The dissolution of the war cabinet looks like an important development. It isn’t. Had Winston Churchill dissolved his war cabinet in January 1941, eight months after he assembled it in May 1940, that would have been significant. This is not the same. Churchill’s war cabinet, as Neville Chamberlain’s before him in 1939, or even David Lloyd George’s war cabinet during the first world war in 1917, then called the war policy committee, had clearly defined constitutional and statutory powers and authority. The war cabinet that Netanyahu formed in the panic, disarray and disorientation that ensued in the days after 7 October patently lacked those constitutional powers.

Ostensibly, Netanyahu formed the war cabinet for the same reason that Chamberlain, and particularly Churchill, did: to streamline the decision-making process, to make policy debates more effective, briefings more constructive, and to avoid the useless and time-consuming cacophony of pontifications by tens of ministers speaking for what they believe is the historical record, and catering to an enthusiastic audience of themselves only.

In Israel’s case there was also an overriding political reason.
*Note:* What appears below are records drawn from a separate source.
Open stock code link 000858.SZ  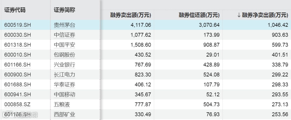(x=17, y=105)
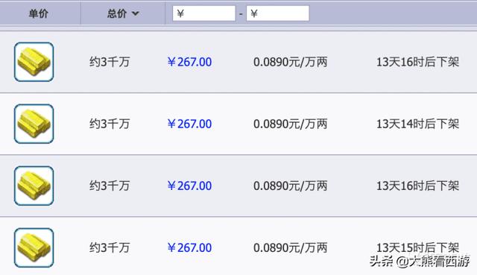
Task: Click 13天14时后下架 expiry text
Action: 418,124
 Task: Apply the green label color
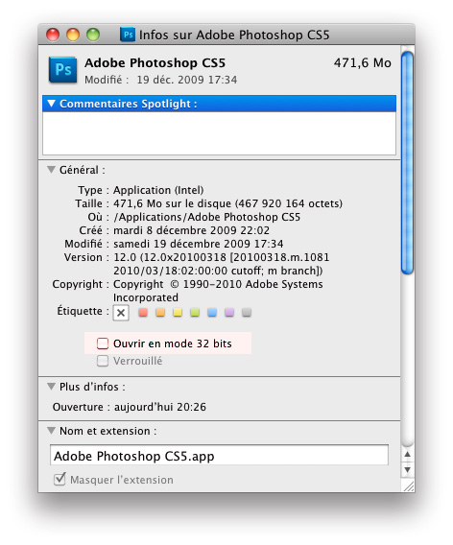coord(195,313)

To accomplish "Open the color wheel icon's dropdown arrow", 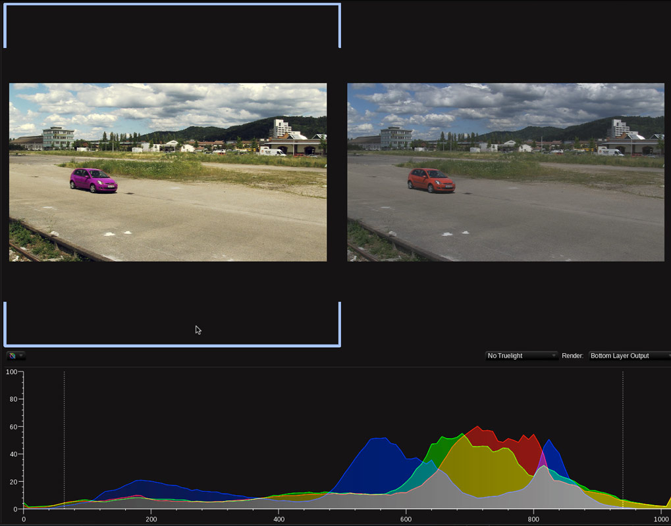I will (21, 355).
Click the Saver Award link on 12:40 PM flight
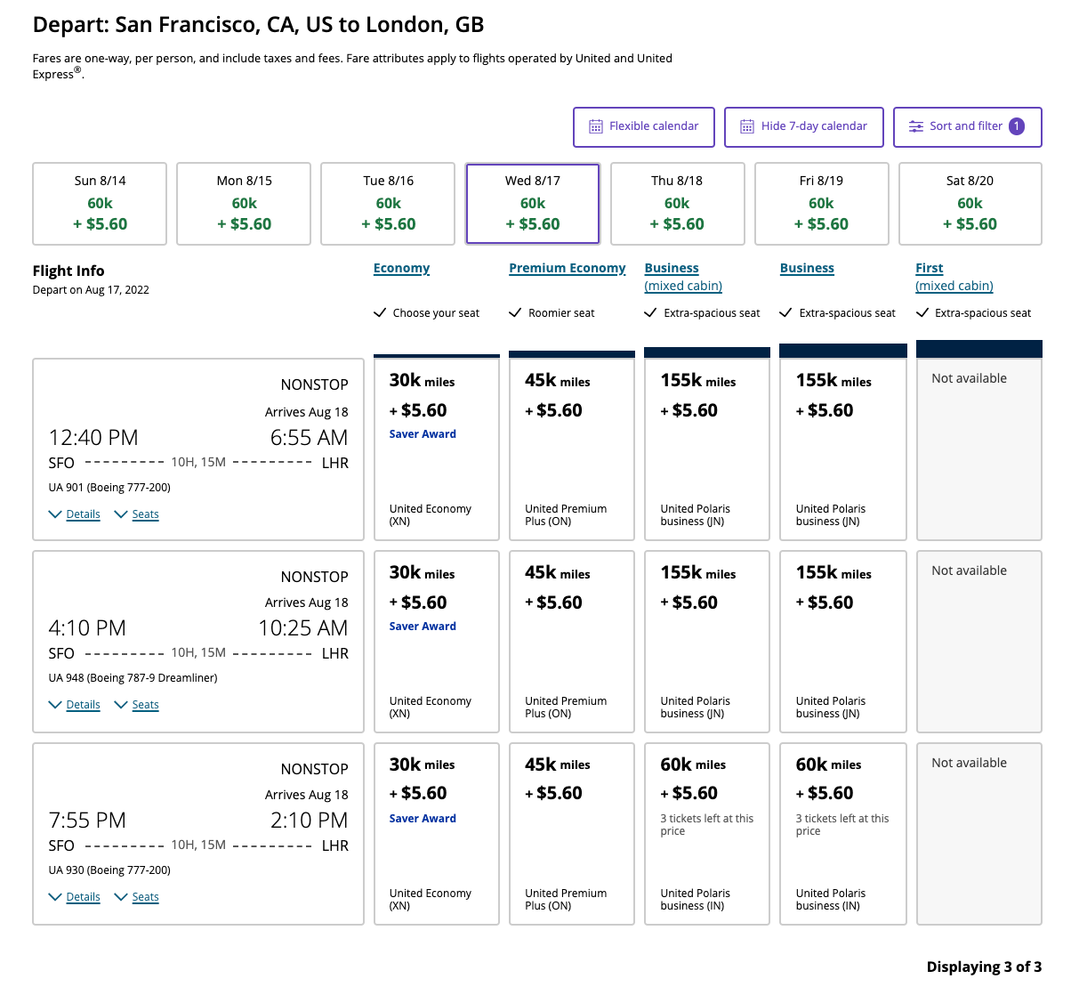Viewport: 1071px width, 995px height. 423,433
The inexperienced, inept, incendiary extremist rightwing government that Netanyahu ceremoniously formed in December 2022 was ill-equipped to deal with wartime strategic thinking, planning and decision processes. Netanyahu needed to shield himself from criticism, surround himself with experience and – since “responsibility” and “accountability” are alien terms to him – shift the onus on to others.
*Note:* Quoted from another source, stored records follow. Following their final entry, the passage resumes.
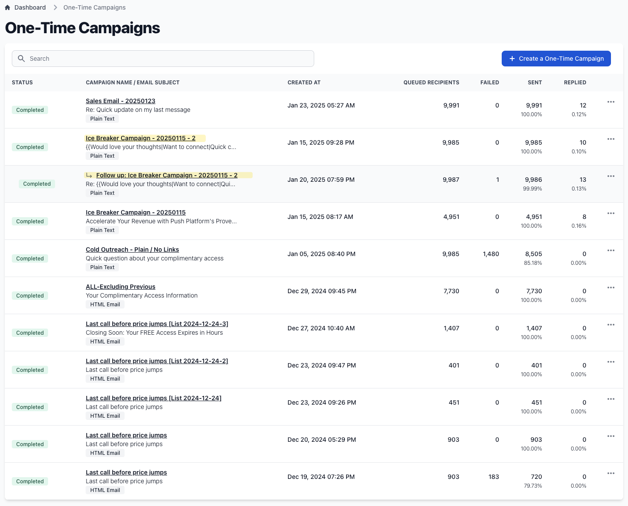628x506 pixels.
Task: Open the ellipsis menu for Sales Email - 20250123
Action: (x=611, y=102)
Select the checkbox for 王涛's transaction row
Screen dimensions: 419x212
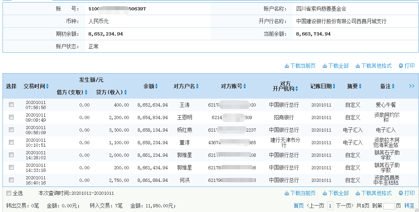pos(11,104)
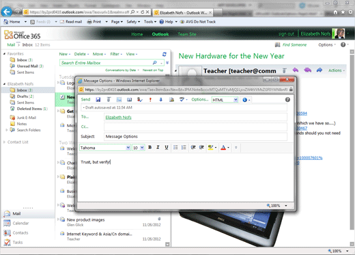Screen dimensions: 355x255
Task: Set low importance with the blue down arrow
Action: point(160,100)
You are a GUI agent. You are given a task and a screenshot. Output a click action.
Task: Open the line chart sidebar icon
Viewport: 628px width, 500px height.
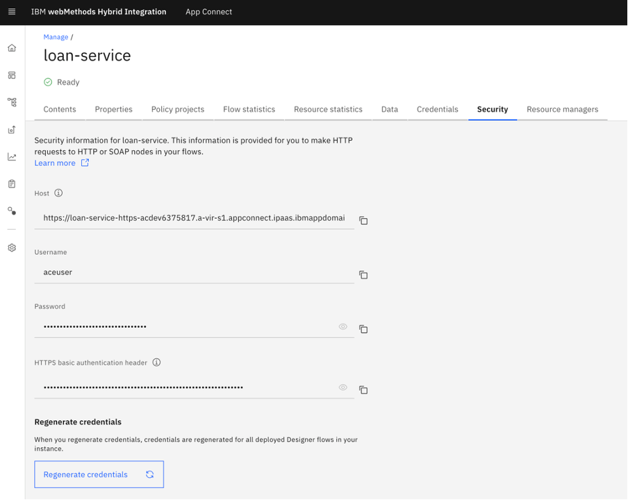[12, 157]
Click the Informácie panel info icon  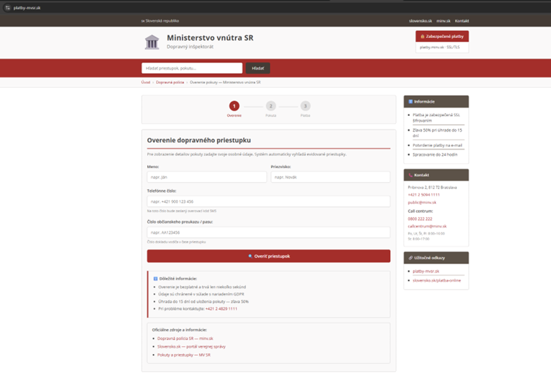410,101
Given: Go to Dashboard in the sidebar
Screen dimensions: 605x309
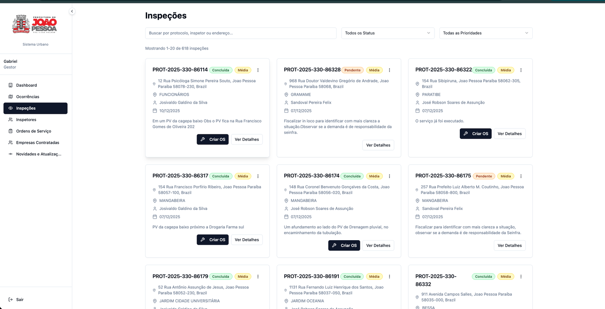Looking at the screenshot, I should click(x=26, y=85).
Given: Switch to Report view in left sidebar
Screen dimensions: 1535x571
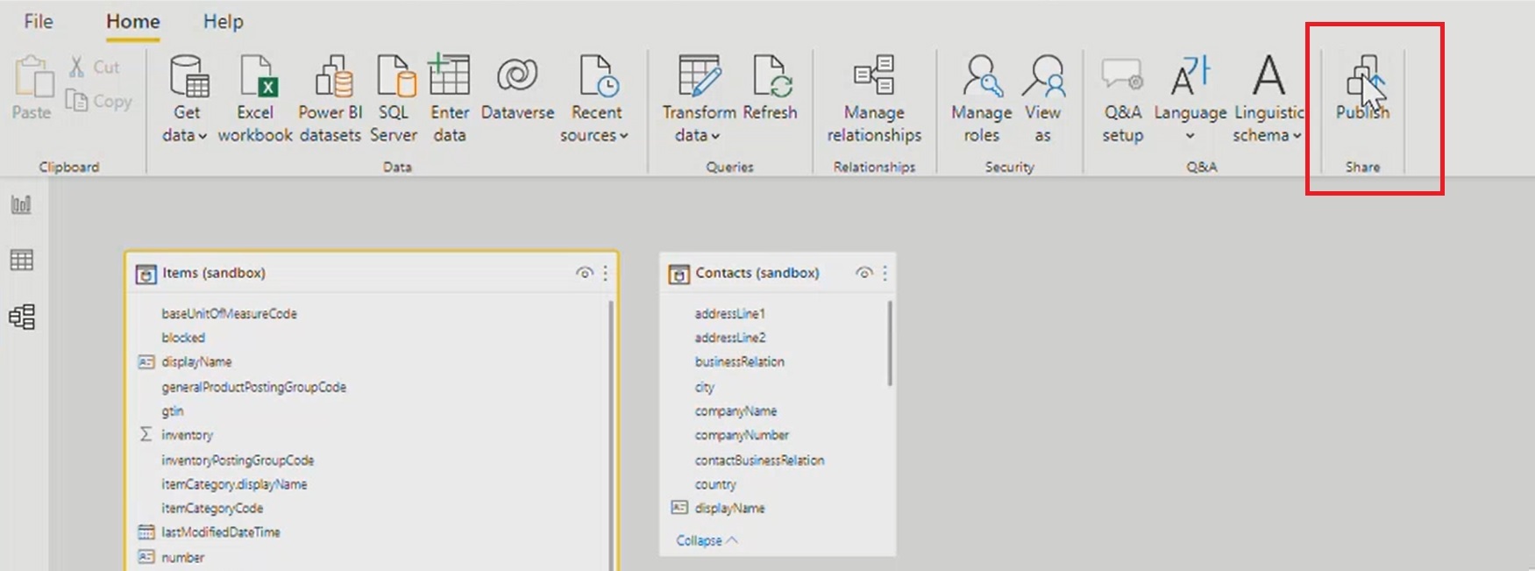Looking at the screenshot, I should (x=22, y=205).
He needed a forum he could conveniently castigate and blame when things went wrong, and criticise members for preventing him from making what he would later call triumphant decisions. Blaming faulty intelligence, the military and the General Security Service (Shabak), and then implicitly – the explicit will come later – attacking US President Biden for depriving him of a historic victory wasn’t enough. He needed the informal forum he could later attack for impeding him.
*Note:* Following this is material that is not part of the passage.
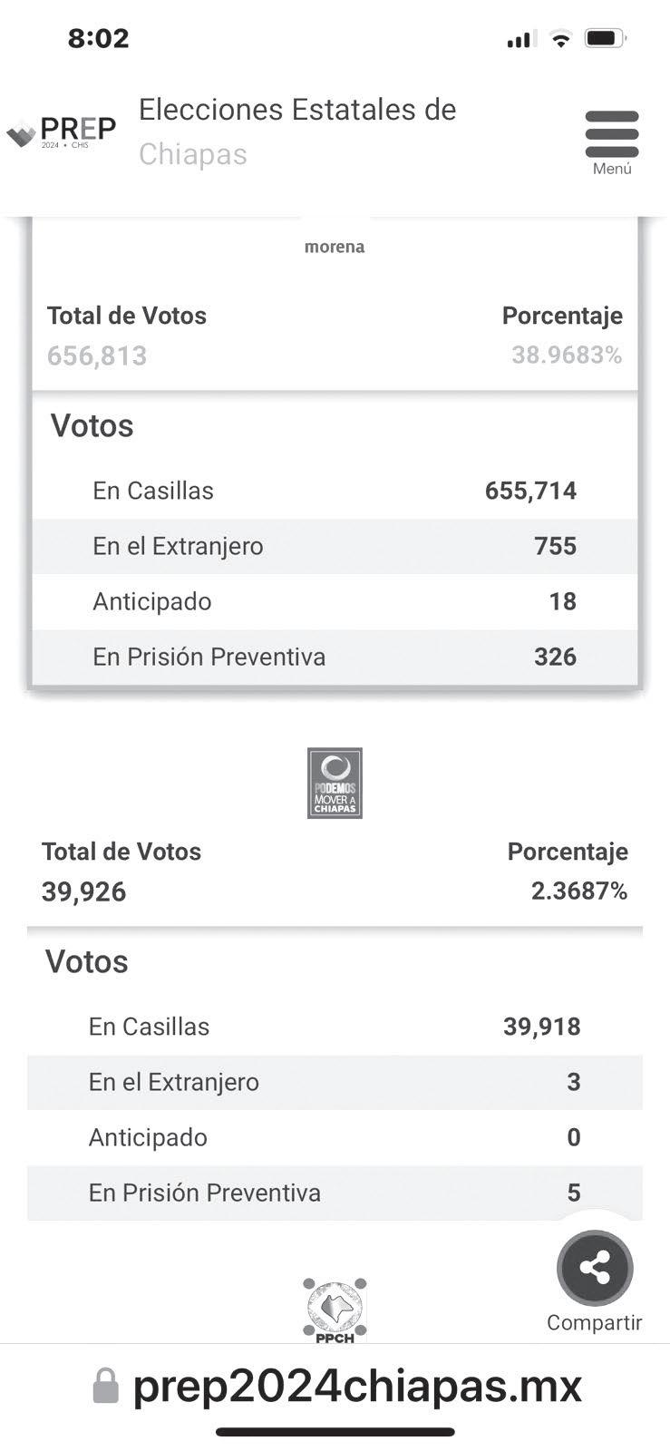This screenshot has width=670, height=1451.
Task: Tap the PPCH party logo
Action: (335, 1310)
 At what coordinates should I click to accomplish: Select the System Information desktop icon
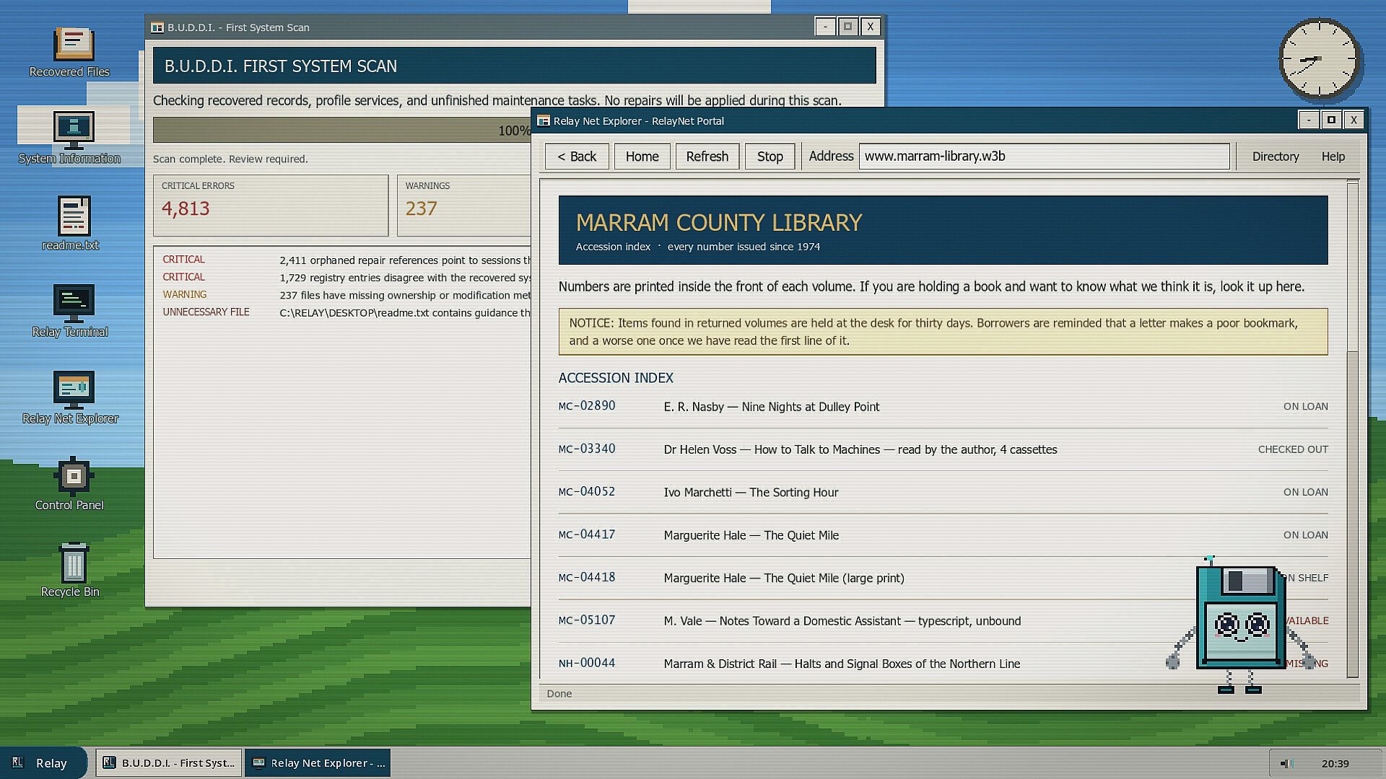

The need for a centre of responsibility for immediate security and war concerns has long been recognised. In April 1974, the Agranat commission report, established as an inquiry into the strategic surprise leading to the Yom Kippur war in 1973, published its findings, conclusions and recommendations. Among them was the specific need to form a security cabinet that would constitute a war cabinet in the event of a war. An informal forum, PM Golda Meir’s “Kitchenette” group already existed and was not unlike Netanyahu’s 2023 war cabinet.

This recommendation was repeated and reinforced in the Winograd commission reports into the 2006 war in Lebanon. A cabinet was formed and, in 2017, another committee defined its exact powers and work mode. These references all related to the security and foreign affairs cabinet, not the unofficial war cabinet that Netanyahu formed. That was a consultative body, where deliberations and debates were to be held, ideas exchanged and formal cabinet decisions’ implementation overseen and supervised. In fact, when you look at the management and prosecution of the war, and the quality of the decisions made – particularly the indecision – there’s a case to be made that neither the formation nor the dissolution of the war cabinet is of any direct policy significance.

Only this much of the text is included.